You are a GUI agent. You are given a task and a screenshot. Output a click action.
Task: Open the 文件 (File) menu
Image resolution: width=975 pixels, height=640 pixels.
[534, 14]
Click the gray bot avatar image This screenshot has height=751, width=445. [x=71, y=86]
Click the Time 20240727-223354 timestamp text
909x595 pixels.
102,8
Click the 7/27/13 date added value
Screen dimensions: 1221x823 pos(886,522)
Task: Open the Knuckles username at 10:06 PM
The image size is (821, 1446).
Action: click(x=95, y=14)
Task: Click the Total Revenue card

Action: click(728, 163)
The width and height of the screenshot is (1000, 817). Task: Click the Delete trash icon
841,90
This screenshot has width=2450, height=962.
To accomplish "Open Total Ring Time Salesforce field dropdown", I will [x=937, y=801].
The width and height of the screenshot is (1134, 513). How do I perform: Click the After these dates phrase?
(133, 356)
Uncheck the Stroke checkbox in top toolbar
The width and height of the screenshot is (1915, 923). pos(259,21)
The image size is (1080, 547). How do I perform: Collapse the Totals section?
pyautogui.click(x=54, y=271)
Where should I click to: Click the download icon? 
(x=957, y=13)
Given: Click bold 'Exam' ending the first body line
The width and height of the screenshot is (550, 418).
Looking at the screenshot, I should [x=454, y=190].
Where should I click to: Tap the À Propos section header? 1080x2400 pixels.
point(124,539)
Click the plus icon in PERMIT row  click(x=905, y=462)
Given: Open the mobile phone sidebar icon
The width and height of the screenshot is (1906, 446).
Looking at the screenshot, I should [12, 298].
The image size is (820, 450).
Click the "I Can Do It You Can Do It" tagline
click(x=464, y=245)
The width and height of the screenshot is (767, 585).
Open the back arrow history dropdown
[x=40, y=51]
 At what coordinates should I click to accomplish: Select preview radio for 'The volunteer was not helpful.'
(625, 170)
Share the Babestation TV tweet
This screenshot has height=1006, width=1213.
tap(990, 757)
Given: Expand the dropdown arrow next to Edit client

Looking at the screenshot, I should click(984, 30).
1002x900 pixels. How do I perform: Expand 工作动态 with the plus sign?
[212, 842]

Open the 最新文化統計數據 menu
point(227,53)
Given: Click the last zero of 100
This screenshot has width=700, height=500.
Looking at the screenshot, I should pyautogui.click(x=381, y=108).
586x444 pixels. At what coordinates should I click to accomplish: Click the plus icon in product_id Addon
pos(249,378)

§ §

Set down all the data exactly as given.

Worked solution:
You are a GUI agent. You are given a task and a screenshot. Output a click action.
Task: Open the 文件 (File) menu
Image resolution: width=975 pixels, height=640 pixels.
[534, 14]
Click the gray bot avatar image This screenshot has height=751, width=445. [x=71, y=86]
Click the Time 20240727-223354 timestamp text
909x595 pixels.
102,8
Click the 7/27/13 date added value
Screen dimensions: 1221x823 pos(886,522)
Task: Open the Knuckles username at 10:06 PM
The image size is (821, 1446).
Action: click(x=95, y=14)
Task: Click the Total Revenue card

Action: click(728, 163)
The width and height of the screenshot is (1000, 817). Task: Click the Delete trash icon
841,90
This screenshot has width=2450, height=962.
To accomplish "Open Total Ring Time Salesforce field dropdown", I will [x=937, y=801].
The width and height of the screenshot is (1134, 513). How do I perform: Click the After these dates phrase?
(133, 356)
Uncheck the Stroke checkbox in top toolbar
The width and height of the screenshot is (1915, 923). pos(259,21)
The image size is (1080, 547). How do I perform: Collapse the Totals section?
pyautogui.click(x=54, y=271)
Where should I click to: Click the download icon? 
(x=957, y=13)
Given: Click bold 'Exam' ending the first body line
The width and height of the screenshot is (550, 418).
Looking at the screenshot, I should [x=454, y=190].
Where should I click to: Tap the À Propos section header? 1080x2400 pixels.
point(124,539)
Click the plus icon in PERMIT row  click(x=905, y=462)
Given: Open the mobile phone sidebar icon
The width and height of the screenshot is (1906, 446).
Looking at the screenshot, I should [12, 298].
The image size is (820, 450).
Click the "I Can Do It You Can Do It" tagline
click(x=464, y=245)
The width and height of the screenshot is (767, 585).
Open the back arrow history dropdown
[x=40, y=51]
 At what coordinates should I click to accomplish: Select preview radio for 'The volunteer was not helpful.'
(625, 170)
Share the Babestation TV tweet
This screenshot has height=1006, width=1213.
tap(990, 757)
Given: Expand the dropdown arrow next to Edit client

Looking at the screenshot, I should click(984, 30).
1002x900 pixels. How do I perform: Expand 工作动态 with the plus sign?
[212, 842]

Open the 最新文化統計數據 menu
point(227,53)
Given: Click the last zero of 100
This screenshot has width=700, height=500.
Looking at the screenshot, I should pyautogui.click(x=381, y=108).
586x444 pixels. At what coordinates should I click to accomplish: Click the plus icon in product_id Addon
pos(249,378)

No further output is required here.